PressTv. Um aliado próximo do presidente dos Estados Unidos, Donald Trump, estaria tentando lucrar com uma base militar norte-americana de 600 milhões de dólares que se propõe construir nos territórios do sul ocupados por Israel, segundo um relatório, enquanto Washington reforça sua presença nas proximidades de Gaza sob o pretexto de “estabilização”, em meio às contínuas violações israelenses do cessar-fogo de outubro.
Nathan Albers, proprietário da empresa Disaster Management Group (DMG), sediada na Flórida, e visitante frequente de Mar-a-Lago, estaria posicionando sua empresa para construir a base militar norte-americana proposta perto da fronteira com a sitiada Faixa de Gaza, nos territórios do sul ocupados por Israel, informou na terça-feira o jornal israelense Haaretz.
Segundo o relatório, a base dos EUA deverá “gerar receitas de bilhões de shekels para quem a construir”, e “já há atores se movimentando para lucrar com isso”, entre eles a DMG, especializada na construção e gestão de estruturas temporárias.
A base, destinada a abrigar milhares de soldados norte-americanos e internacionais no âmbito de uma chamada “Força Internacional de Estabilização”, enfrenta o ceticismo de vários países, relutantes em arriscar-se a combater o movimento de resistência palestino Hamas em nome de Israel.
Apesar disso, as autoridades israelenses estão preparando o terreno para a construção, avaliando se a instalação deve ser erguida nos territórios ocupados por Israel ou dentro de Gaza, além da chamada “Linha Amarela” controlada por Israel.
De acordo com o Haaretz, um funcionário do Ministério israelense para Assuntos da Diáspora entrou em contato com a chamada Autoridade de Terras de Israel (ILA) para organizar uma reunião entre altos funcionários da ILA e representantes da DMG. O encontro foi marcado para 8 de dezembro e, nesse dia, um jato registrado em nome de Albers aterrissou nos territórios ocupados por Israel vindo de Miami, partindo dois dias depois.
A estrutura planejada seria enorme, com empreiteiros norte-americanos já avaliando a logística necessária para alimentar 10 mil soldados estacionados na base.
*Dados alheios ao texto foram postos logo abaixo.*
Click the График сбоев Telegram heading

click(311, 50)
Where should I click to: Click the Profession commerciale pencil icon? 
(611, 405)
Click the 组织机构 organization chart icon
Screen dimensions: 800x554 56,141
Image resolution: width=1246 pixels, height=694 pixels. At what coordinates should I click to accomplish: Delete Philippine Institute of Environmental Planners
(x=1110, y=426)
Isso reflete o modelo dos EUA de criar infraestruturas militares no exterior que beneficiam empresas privadas ligadas a aliados políticos, como no caso do projeto anterior de Albers, de 1,3 bilhão de dólares, para uma cidade de tendas destinada a migrantes no Texas.
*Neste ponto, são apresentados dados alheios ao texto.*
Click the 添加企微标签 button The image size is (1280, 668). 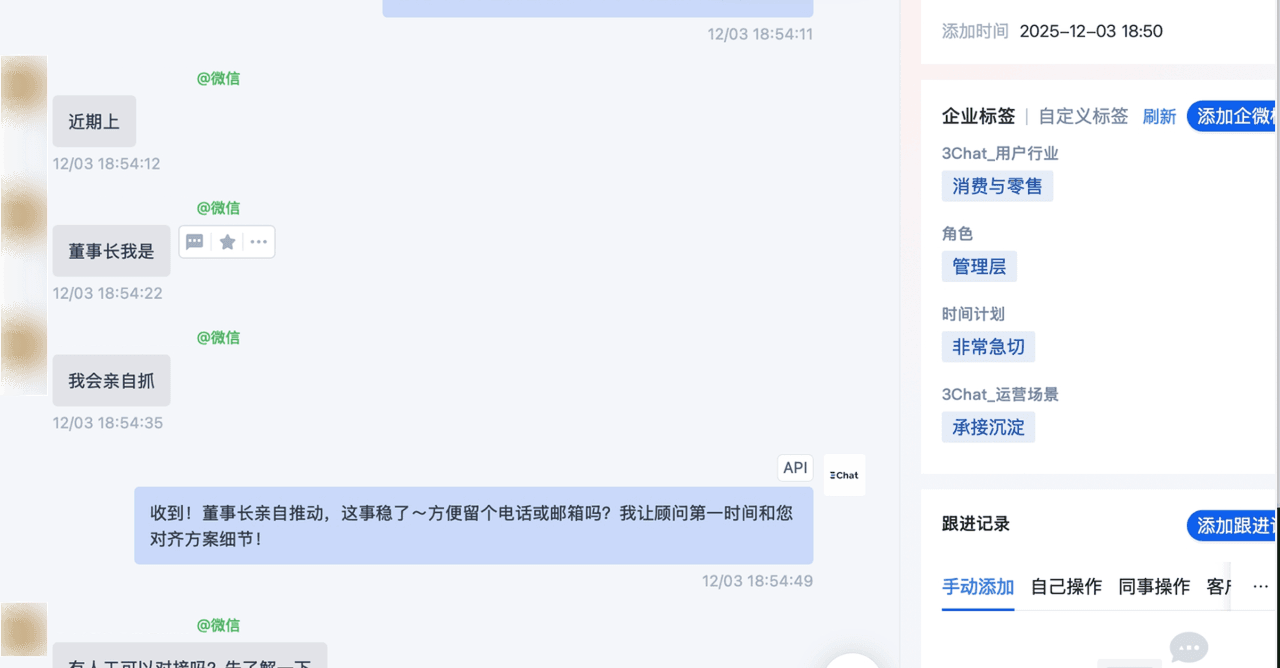pyautogui.click(x=1233, y=116)
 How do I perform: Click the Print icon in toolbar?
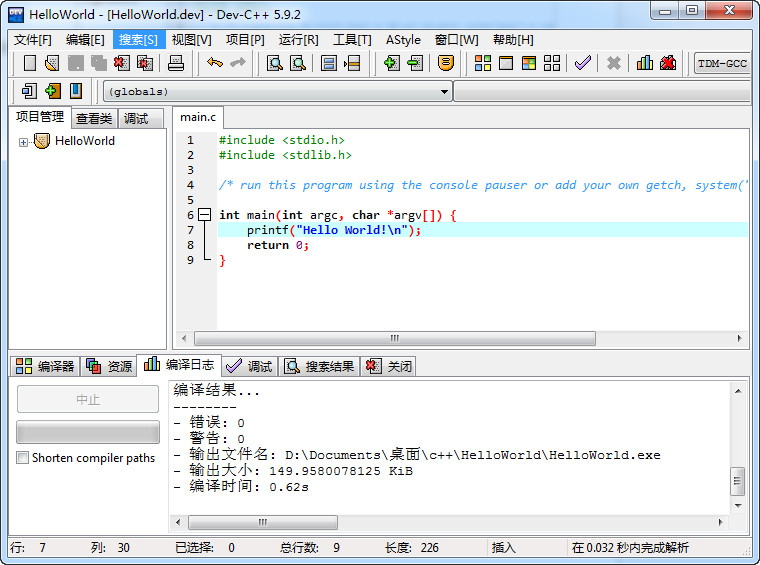pos(175,63)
Um relatório recente do Guardian afirmou que especialistas logísticos dos EUA foram destacados para o Centro de Coordenação Civil-Militar (CMCC), uma base norte-americana menor nos territórios ocupados por Israel, com o suposto objetivo de melhorar a entrega de ajuda humanitária. No entanto, descobriram que as restrições israelenses representavam o principal obstáculo, levando dezenas de operadores a deixar o local em poucas semanas. O relatório também observou que o exército israelense estava espionando as tropas norte-americanas e seus aliados estacionados no CMCC.
A construção de uma base maior poderia agora arrastar os Estados Unidos ainda mais profundamente para a agressão militar israelense contra a população palestina, em um território devastado pela guerra.